> Task to carry out: Copy all the records exactly; the complete set is the expected result.

Stored records
------------------------------------

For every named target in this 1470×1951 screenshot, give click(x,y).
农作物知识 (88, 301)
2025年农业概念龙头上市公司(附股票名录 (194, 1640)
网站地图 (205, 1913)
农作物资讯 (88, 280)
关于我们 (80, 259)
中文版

------------------------------------

> Answer for this exercise:
For every named target in this 1470×1951 screenshot, give click(x,y).
农作物知识 (88, 301)
2025年农业概念龙头上市公司(附股票名录 (194, 1640)
网站地图 (205, 1913)
农作物资讯 (88, 280)
关于我们 (80, 259)
中文版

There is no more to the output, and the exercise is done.